- PROBLEM REQUIREMENTS
Can the data below be echoed back word for word?

- INPUT FOR THIS TASK
══════════════════════════════
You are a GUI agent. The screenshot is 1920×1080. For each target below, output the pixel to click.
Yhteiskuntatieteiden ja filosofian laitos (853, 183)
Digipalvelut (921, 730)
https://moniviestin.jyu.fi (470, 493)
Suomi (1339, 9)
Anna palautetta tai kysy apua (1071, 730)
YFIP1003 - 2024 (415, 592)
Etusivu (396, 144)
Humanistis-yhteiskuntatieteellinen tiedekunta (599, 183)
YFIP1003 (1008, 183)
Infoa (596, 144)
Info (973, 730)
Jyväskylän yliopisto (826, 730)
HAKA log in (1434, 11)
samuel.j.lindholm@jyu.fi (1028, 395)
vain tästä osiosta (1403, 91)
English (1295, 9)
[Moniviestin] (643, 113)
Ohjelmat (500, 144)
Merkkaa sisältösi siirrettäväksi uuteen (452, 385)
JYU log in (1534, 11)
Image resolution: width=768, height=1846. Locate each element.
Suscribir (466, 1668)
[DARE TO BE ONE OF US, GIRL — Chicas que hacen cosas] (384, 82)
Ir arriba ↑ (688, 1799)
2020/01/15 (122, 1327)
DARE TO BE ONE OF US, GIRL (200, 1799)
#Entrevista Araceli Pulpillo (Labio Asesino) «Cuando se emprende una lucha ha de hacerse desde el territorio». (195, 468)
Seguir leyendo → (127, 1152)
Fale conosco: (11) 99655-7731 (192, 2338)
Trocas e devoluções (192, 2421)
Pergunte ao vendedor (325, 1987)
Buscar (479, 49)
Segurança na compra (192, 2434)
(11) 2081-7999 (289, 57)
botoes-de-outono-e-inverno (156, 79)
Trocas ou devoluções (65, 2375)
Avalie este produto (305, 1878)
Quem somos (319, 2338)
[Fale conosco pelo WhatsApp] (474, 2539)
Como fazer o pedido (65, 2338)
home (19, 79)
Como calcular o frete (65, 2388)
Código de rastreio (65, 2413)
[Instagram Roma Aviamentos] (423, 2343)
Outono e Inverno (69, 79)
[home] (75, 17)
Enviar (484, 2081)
══════════════════════════════
- OUTPUT BELOW
You are a GUI agent. The screenshot is 1920×1080. For each target below, output the pixel to click.
Yhteiskuntatieteiden ja filosofian laitos (853, 183)
Digipalvelut (921, 730)
https://moniviestin.jyu.fi (470, 493)
Suomi (1339, 9)
Anna palautetta tai kysy apua (1071, 730)
YFIP1003 - 2024 (415, 592)
Etusivu (396, 144)
Humanistis-yhteiskuntatieteellinen tiedekunta (599, 183)
YFIP1003 (1008, 183)
Infoa (596, 144)
Info (973, 730)
Jyväskylän yliopisto (826, 730)
HAKA log in (1434, 11)
samuel.j.lindholm@jyu.fi (1028, 395)
vain tästä osiosta (1403, 91)
English (1295, 9)
[Moniviestin] (643, 113)
Ohjelmat (500, 144)
Merkkaa sisältösi siirrettäväksi uuteen (452, 385)
JYU log in (1534, 11)
Image resolution: width=768, height=1846. Locate each element.
Suscribir (466, 1668)
[DARE TO BE ONE OF US, GIRL — Chicas que hacen cosas] (384, 82)
Ir arriba ↑ (688, 1799)
2020/01/15 (122, 1327)
DARE TO BE ONE OF US, GIRL (200, 1799)
#Entrevista Araceli Pulpillo (Labio Asesino) «Cuando se emprende una lucha ha de hacerse desde el territorio». (195, 468)
Seguir leyendo → (127, 1152)
Fale conosco: (11) 99655-7731 (192, 2338)
Trocas e devoluções (192, 2421)
Pergunte ao vendedor (325, 1987)
Buscar (479, 49)
Segurança na compra (192, 2434)
(11) 2081-7999 (289, 57)
botoes-de-outono-e-inverno (156, 79)
Trocas ou devoluções (65, 2375)
Avalie este produto (305, 1878)
Quem somos (319, 2338)
[Fale conosco pelo WhatsApp] (474, 2539)
Como fazer o pedido (65, 2338)
home (19, 79)
Como calcular o frete (65, 2388)
Código de rastreio (65, 2413)
[Instagram Roma Aviamentos] (423, 2343)
Outono e Inverno (69, 79)
[home] (75, 17)
Enviar (484, 2081)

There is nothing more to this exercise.